Her answer was to teach her students at Citizens of the World Silver Lake Charter School in Los Angeles about consent. After some discussion, Kleinrock and her students created a poster that collected their ideas to create a definition of consent.

Infographic: All About Consent
Courtesy of Liz Kleinrock
Third-grade teacher Liz Kleinrock defined consent with her students.

Consent is often linked to sex, but it simply means giving permission. When taught to children, it can be applied to a variety of nonsexual situations—giving hugs, borrowing things, and sharing are scenarios Kleinrock’s students came up with.

Although sex is removed from the equation when teaching consent to elementary students, the end goal is to help prevent sexual harassment and assault by teaching students about personal boundaries, how to say no, and how to respect no—and in the unfortunate case that students do experience sexual abuse or harassment, how to ask for help.

One in four girls and one in 20 boys are sexually abused before the age of 18, and about 35 percent of sexual abuse victims are under 12 years old—elementary school age. And in a 2018 national survey, over 80 percent of women and 40 percent of men reported experiencing some form of sexual harassment or assault in their lifetime.

But teaching consent is not just about decreasing the prevalence of sexual violence and harassment, according to Jett Bachman, a K–5 sexuality educator for Day One, a nonprofit focused on ending dating abuse and domestic violence among youth. “It’s also a proactive way of providing young people with the tools they need to have healthy relationships with themselves and other people throughout their lives,” Bachman said.

The Landscape of Consent Education

Teaching consent is a recent development. Ten states and Washington, DC, recommend including consent education as part of sex education; only Oregon and California suggest that consent education start in kindergarten.

The guidance on consent education looks different from state to state. The Oregon Department of Education outlines what to teach: defining consent, describing how relationship power imbalances could impact personal boundaries, and being able to say—and respect hearing—no. California provides sample activities on how to teach consent. But what teachers and schools are missing is explicit instruction on how to teach it.

And not everyone agrees that it’s an educator’s job to teach consent. “It remains the job of the parents to discuss intimacy et al., with their children. Strangers are NOT equipped to speak for me,” parent Anne Fernandes wrote on Facebook in response to an Edutopia article about creating a culture of consent in the classroom.

----

Work to do »
(1) Answer from the consent-education text:
(a) What grade does Liz Kleinrock teach?
(b) Which two states suggest that consent education start in kindergarten?
(c) What is Day One's stated focus?
(2) Set down everything in the consent-education text from "Although sex is" down to "in their lifetime.".
Rely only on the consent-education text.

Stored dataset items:

----

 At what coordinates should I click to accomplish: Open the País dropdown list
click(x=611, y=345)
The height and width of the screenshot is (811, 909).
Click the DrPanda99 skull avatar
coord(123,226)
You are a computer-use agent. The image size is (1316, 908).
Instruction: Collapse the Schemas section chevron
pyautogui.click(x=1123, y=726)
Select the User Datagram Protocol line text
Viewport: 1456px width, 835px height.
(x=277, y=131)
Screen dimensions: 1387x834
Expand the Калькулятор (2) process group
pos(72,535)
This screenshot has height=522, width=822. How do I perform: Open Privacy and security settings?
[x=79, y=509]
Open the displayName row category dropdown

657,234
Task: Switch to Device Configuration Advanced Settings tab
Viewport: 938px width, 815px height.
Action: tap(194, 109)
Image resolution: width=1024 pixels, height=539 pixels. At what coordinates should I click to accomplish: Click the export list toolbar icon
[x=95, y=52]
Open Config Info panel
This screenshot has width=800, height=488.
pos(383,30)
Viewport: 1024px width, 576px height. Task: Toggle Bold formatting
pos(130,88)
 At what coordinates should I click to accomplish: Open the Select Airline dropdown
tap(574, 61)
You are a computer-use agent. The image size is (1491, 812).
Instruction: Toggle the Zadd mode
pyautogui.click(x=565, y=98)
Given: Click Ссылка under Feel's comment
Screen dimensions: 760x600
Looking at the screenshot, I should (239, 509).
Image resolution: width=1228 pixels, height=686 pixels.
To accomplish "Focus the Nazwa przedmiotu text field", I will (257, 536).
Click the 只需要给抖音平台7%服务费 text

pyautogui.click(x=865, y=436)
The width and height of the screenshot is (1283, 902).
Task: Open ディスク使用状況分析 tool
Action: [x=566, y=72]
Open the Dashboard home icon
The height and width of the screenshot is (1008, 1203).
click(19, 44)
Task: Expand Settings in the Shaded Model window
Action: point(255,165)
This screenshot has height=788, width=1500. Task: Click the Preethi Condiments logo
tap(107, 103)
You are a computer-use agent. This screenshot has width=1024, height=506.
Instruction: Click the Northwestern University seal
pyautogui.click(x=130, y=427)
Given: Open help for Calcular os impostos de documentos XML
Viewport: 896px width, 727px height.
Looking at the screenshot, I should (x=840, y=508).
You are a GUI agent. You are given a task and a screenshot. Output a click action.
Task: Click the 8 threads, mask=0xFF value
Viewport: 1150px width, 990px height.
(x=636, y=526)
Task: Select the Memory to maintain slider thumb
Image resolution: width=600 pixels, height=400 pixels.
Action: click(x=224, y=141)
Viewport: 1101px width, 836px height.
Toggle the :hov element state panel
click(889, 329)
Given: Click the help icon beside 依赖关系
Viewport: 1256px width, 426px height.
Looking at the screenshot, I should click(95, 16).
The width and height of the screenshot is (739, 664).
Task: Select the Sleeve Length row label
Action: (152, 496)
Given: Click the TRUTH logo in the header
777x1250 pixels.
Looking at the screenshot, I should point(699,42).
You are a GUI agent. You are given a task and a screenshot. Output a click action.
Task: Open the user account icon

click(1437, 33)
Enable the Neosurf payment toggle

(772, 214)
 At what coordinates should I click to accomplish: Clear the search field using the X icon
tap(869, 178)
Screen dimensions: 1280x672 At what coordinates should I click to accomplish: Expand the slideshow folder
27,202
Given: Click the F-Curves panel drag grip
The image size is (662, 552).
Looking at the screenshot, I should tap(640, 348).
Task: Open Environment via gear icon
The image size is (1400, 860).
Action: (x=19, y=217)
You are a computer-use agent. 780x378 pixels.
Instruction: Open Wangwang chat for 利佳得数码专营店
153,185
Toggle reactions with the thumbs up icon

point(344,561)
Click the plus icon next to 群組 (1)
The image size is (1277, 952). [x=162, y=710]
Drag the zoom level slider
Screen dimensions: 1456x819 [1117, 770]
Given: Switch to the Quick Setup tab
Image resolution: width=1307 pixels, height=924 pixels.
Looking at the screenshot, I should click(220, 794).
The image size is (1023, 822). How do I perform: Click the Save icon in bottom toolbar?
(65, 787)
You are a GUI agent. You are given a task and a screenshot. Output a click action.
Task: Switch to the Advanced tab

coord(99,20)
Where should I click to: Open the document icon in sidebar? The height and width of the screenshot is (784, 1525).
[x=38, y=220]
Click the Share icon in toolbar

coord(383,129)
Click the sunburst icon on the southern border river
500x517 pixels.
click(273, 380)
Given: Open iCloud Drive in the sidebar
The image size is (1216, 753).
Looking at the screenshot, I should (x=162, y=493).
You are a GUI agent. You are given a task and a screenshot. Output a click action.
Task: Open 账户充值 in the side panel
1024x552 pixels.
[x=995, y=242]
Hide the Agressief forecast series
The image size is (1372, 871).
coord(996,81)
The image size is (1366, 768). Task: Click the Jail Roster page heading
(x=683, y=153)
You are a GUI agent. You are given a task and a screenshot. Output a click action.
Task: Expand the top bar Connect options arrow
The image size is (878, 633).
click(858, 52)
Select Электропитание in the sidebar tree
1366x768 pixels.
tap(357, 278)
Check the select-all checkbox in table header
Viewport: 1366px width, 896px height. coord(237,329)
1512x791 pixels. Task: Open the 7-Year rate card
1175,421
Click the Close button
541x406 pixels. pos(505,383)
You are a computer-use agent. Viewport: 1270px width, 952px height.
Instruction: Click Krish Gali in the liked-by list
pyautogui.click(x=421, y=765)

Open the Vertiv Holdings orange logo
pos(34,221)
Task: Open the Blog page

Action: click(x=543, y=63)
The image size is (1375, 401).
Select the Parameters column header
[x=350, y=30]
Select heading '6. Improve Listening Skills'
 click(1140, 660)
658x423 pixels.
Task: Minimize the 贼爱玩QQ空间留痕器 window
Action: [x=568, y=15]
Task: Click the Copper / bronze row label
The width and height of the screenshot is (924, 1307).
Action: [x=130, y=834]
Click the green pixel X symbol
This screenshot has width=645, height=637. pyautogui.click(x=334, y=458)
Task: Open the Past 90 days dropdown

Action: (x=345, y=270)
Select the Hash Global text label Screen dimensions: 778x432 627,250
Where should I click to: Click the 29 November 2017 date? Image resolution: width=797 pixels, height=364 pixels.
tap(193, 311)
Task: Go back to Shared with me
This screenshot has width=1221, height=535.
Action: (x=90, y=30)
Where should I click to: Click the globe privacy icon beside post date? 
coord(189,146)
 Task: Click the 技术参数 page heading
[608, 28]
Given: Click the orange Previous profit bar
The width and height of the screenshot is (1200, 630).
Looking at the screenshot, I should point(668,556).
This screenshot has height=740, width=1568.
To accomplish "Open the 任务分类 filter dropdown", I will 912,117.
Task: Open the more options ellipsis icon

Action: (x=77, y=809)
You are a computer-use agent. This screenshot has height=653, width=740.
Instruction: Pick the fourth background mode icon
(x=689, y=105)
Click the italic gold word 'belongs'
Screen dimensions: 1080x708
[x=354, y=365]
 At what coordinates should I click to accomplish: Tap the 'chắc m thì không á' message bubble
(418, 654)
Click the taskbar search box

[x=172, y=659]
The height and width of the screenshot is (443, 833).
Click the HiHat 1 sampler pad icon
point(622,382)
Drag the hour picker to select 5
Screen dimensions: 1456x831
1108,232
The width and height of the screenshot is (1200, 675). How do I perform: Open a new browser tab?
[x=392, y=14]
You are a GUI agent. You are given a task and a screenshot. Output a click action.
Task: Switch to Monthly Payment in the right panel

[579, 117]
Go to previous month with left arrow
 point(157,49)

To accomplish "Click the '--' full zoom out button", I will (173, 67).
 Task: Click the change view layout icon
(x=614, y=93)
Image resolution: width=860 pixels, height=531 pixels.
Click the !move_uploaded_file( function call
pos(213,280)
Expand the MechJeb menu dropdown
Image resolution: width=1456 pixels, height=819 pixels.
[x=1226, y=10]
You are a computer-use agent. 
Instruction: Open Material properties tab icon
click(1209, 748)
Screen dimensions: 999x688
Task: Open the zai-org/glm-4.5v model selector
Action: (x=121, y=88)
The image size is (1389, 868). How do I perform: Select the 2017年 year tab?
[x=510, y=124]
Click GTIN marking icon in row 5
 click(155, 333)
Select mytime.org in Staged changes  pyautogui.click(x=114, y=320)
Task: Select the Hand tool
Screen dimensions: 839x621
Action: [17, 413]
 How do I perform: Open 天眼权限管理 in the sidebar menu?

----

Answers to the tasks »
(1)
(a) Third grade
(b) Oregon and California
(c) Ending dating abuse and domestic violence among youth

(2)
Although sex is removed from the equation when teaching consent to elementary students, the end goal is to help prevent sexual harassment and assault by teaching students about personal boundaries, how to say no, and how to respect no—and in the unfortunate case that students do experience sexual abuse or harassment, how to ask for help.

One in four girls and one in 20 boys are sexually abused before the age of 18, and about 35 percent of sexual abuse victims are under 12 years old—elementary school age. And in a 2018 national survey, over 80 percent of women and 40 percent of men reported experiencing some form of sexual harassment or assault in their lifetime.